As an artist I am stunned by what it can accomplish coming up with the colors that it does to attain the perfect likeness of the coral, rock, kelp whatever it touches. What makes this even more amazing?
This Being - adept as it is at making dramatic color changes to its own pigment - it is also thought to be color blind. How about that? The theory is that they are light sensitive. Kind of fitting that this one is black and white.
The surface of the octopus skin is covered with skin cells that are among the most unique in the world. They have three layers of color-changing and reflective cells. The first layer does three colors as does the middle layer and then 3 or four more colors in the bottom layer.
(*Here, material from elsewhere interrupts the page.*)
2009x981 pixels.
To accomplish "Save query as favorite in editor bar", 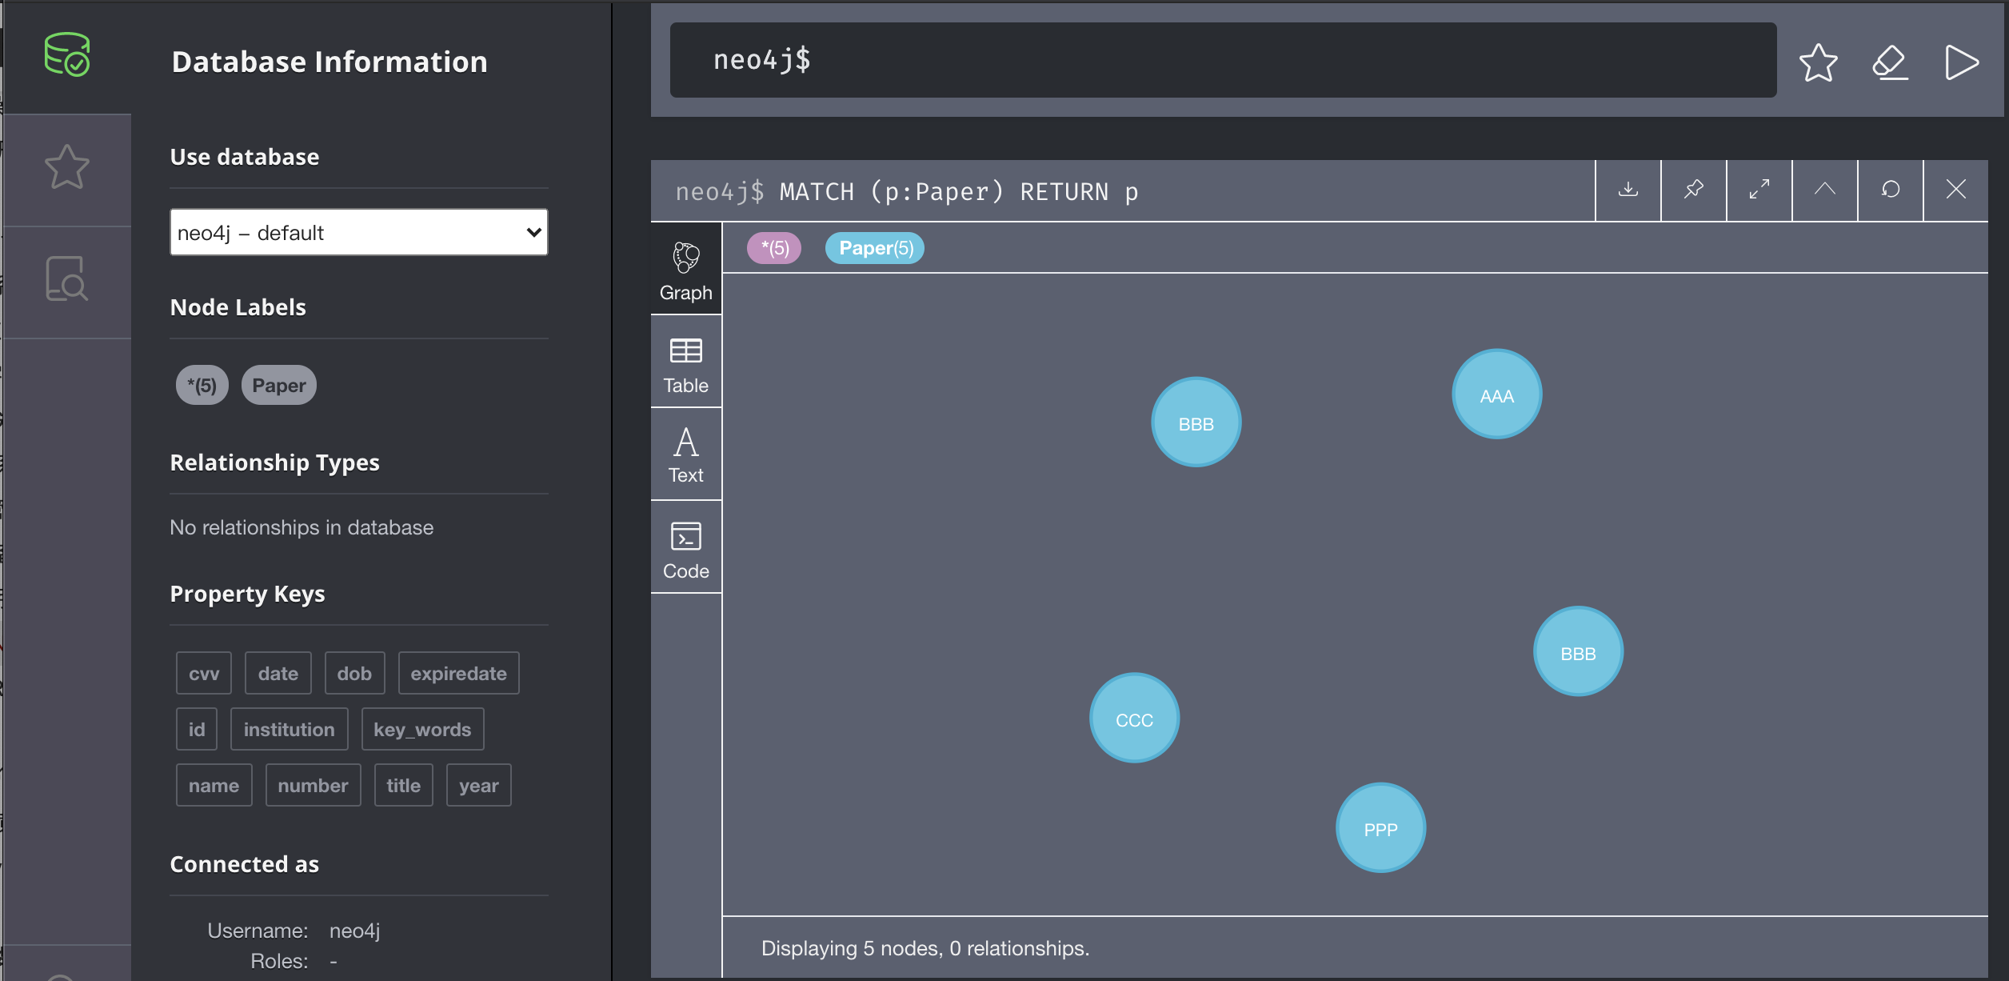I will [1818, 62].
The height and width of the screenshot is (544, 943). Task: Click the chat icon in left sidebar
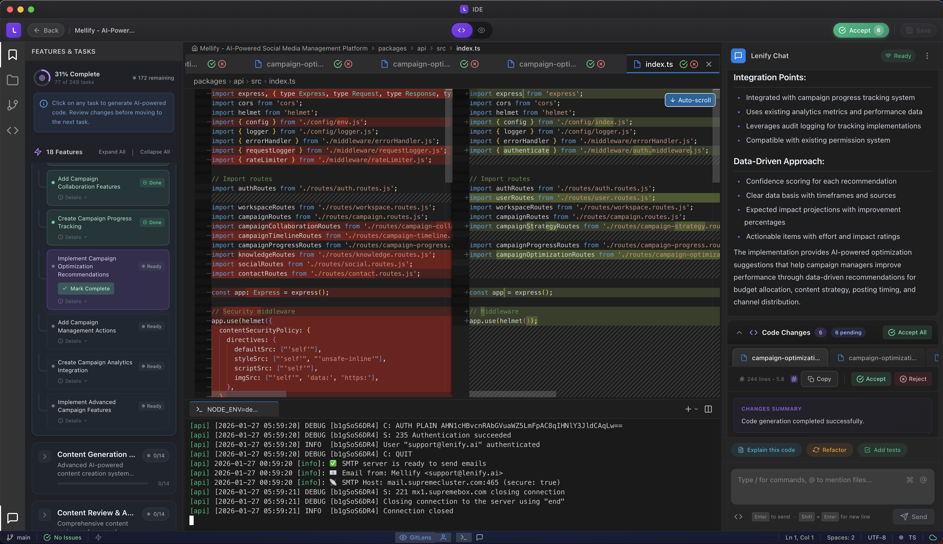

Takeaway. In the end this was an enlightening exercise. The unforeseen development was that this paper did not allow for much erasing but I felt that my skills of light and loose undersketches had helped me understand the terrain by the time I was 'finalizing' the piece. I kept thinking what if I now did something like this with ink - treated the pen like a simple pencil.
But there's the rub - I mean there's no rubbing the ink like you can with graphite. That is the other dimension to pencils. You can rub the paper. That is in some ways a form of erasing. It colors the page as well as clouds the area and then you can start over - but you have an amazing way of filling space and creating light and shadow - just with your fingertip or smudger. in lieu of erasing I soon found I needed to fall back on this technique more. This was a gift too as I generally don't use this technique - out of habit really. During this piece I got it in my consciousness and I was coming to rely on it.
So now we have this intriguing Octopus - floating like a specter with wonderfully rendered skin in a black and white world - albeit perhaps the color palette that the Octopus's vision may actually be. I can't help being in awe of all the independence and intelligence within each arm and all the suction cups on the tentacles. When you draw or paint one of these it's going to intense in a wild way that is unlike a lot of things in nature.
So that is my experience discovering an Octopus by way of the wonders of graphite. Hope it was a fun adventure for you as well. This has been another episode of the Gauntlet.
And there you have it the beautiful mysterious vastly intelligent octopus that many would say is not of this world. Proud member of the Octopuses, Octopi, and the Octopedes family. And I hope you got some value.